Asked to read from his own notes from 1989, Mr Ali said: “(the father) has admitted to all things and also said that whatever (his daughter) said on molesting was true”.
While he and two other elders did not deem it sufficient proof, Mr Ali did not consider reporting the matters to police.
BCG as well as her older sister, BCK, and their mother, each went to the church to report the child sexual abuse, according to Mr Ali’s notes, read before the commission.
The sexual abuse was later recognised as one of her father’s scriptural offences when he tried to appeal being stood down.
His appeal was upheld and he was reinstated a few years later.
As part of the church’s “healing process”, BCG was interviewed by three elders – all friends of her father – as part of a judicial hearing in 1989.
Her father was at one of these interviews.
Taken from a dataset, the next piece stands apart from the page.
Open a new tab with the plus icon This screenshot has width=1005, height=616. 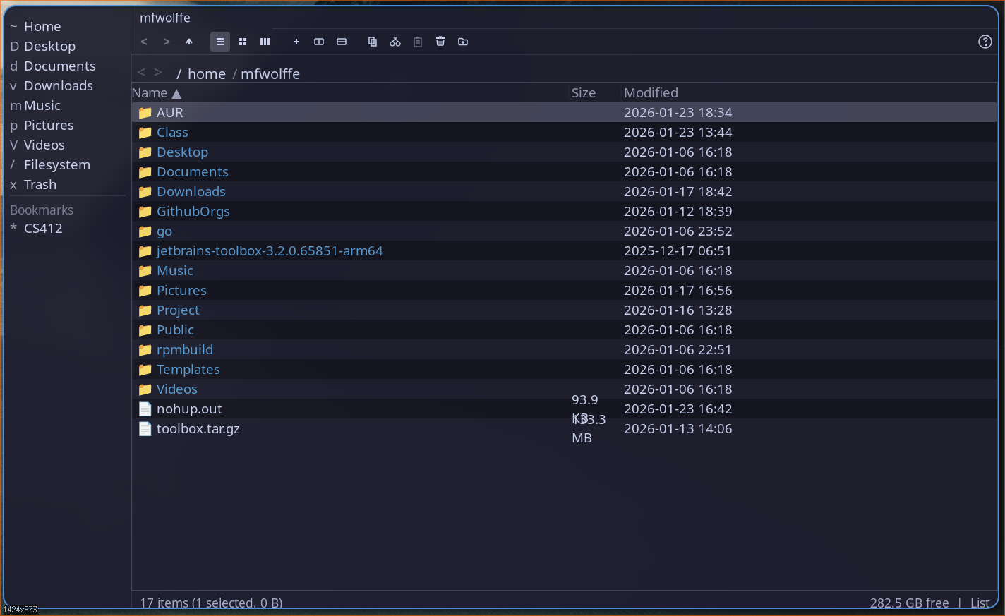click(296, 42)
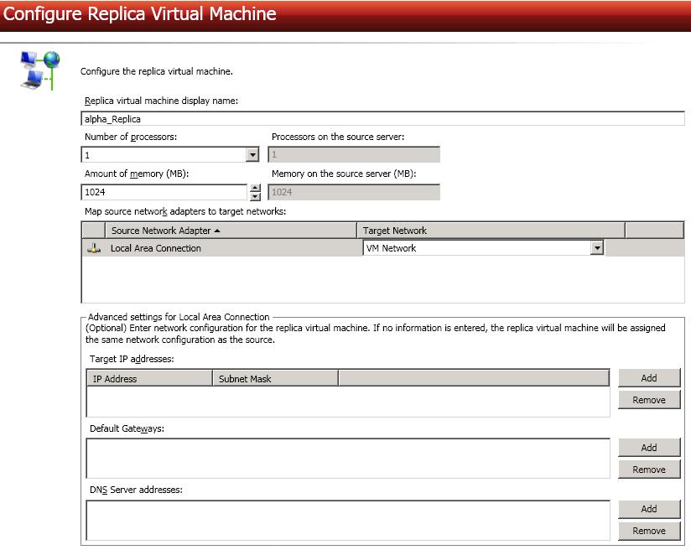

“It was part of the healing process so she could get it out and tell the person that had carried out this vile act against them,” elder Kevin Bowditch told the commission.
When questioned whether an apology is also a big part of the healing process, he agreed.
“And it never occurred at any time did it?” BCG’s legal representative asked.
“No,” Mr Bowditch responded.
A former solicitor with the Queensland DPP, Jason Davies, said the way these matters are handled internally by the church, “must have had a terrible impact on the complainant”.
Mr Bowditch is one of several elders being asked what actions they took to support abuse victims or report serious crimes to secular authorities.
Mr Bowditch admitted child protection cases are not generally reported to authorities unless there is a legal requirement because the church believes it can deal with matters internally.
The hearing before Justice McClellan continues on Friday.